Wie stellt sich die Stadtpolizei vor, dass mit ausschliesslicher Sicherheit festgestellt werden kann, ob eine registrierte Person tatsächlich homosexuell ist, oder ist es auch möglich, dass nicht-homosexuelle Personen registriert werden?

Welcher Personenkreis hat Zugang zum Register und wem werden entsprechende Eintragungen bekannt gegeben?

Welches ist der zahlenmässige Umfang der bisher gehabten Registrierungen? [...]"
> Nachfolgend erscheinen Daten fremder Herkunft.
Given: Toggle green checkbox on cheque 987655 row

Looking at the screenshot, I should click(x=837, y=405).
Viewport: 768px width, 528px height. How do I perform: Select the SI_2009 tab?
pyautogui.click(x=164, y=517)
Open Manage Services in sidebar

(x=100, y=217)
Die Antwort wurde im Namen des Kommandanten verfasst und von ihm unterzeichnet:1

"[...] Anfangs der 70er Jahre gingen sowohl bei uns, als auch beim Stadtrat eine laufend anwachsende Zahl mündlicher und schriftlicher Beschwerden aus der Bevölkerung ein, weil sich [...] im Stadtpark [...] ein Homosexuellen-Treffpunkt gebildet hatte. [...]
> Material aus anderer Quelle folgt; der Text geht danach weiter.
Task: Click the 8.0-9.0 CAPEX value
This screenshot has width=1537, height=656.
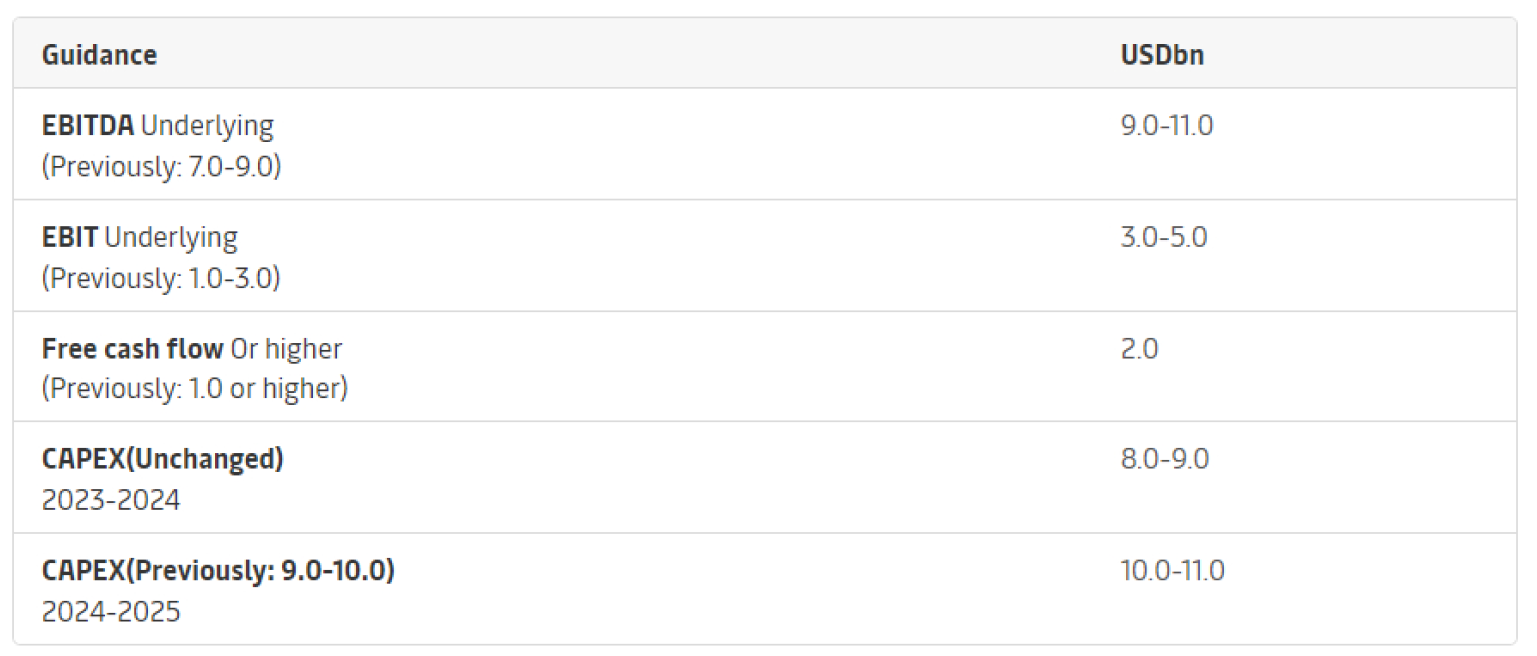Action: (1165, 459)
Selbst im Parlament begannen Vertreter verschiedenster Parteien sich mit dem für Winterthur bis anhin wenig relevanten Phänomen zu befassen. Die Polizei erhielt den ausdrücklichen Auftrag, in Zusammenarbeit mit dem städtischen Elektrizitätswerk für eine bessere Ausleuchtung [...] besorgt zu sein und die Zivilpatrouillen- und Kontrolltätigkeit [...] zu intensivieren. Dabei mussten wir feststellen, dass der [...] Stadtgarten [...] zu einem Treffpunkt für Leute geworden war, deren Wohnorte über die ganze Ostschweiz und sogar den süddeutschen Raum verteilt waren.

Als bekannt wurde, dass Personen nach mehrmaliger Überprüfung und eindeutiger Identifikation registriert wurden [...] nahm die Frequenz langsam aber stetig ab. [...] Nachdem die Reklamationen praktisch versiegten, ist die [...] Kontrolle [...] reduziert und die in ihrem Umfang relativ bescheiden gebliebene Kartei liquidiert worden. [...]

Sollte der Stadtgarten - oder eine andere Region unseres Gemeindegebietes - [...] erneut zu einem von der Bevölkerung als belästigend empfundenen 'Treffpunkt' werden [...] müssten wir [...] wiederum entsprechende Massnahmen prüfen und auch realisieren."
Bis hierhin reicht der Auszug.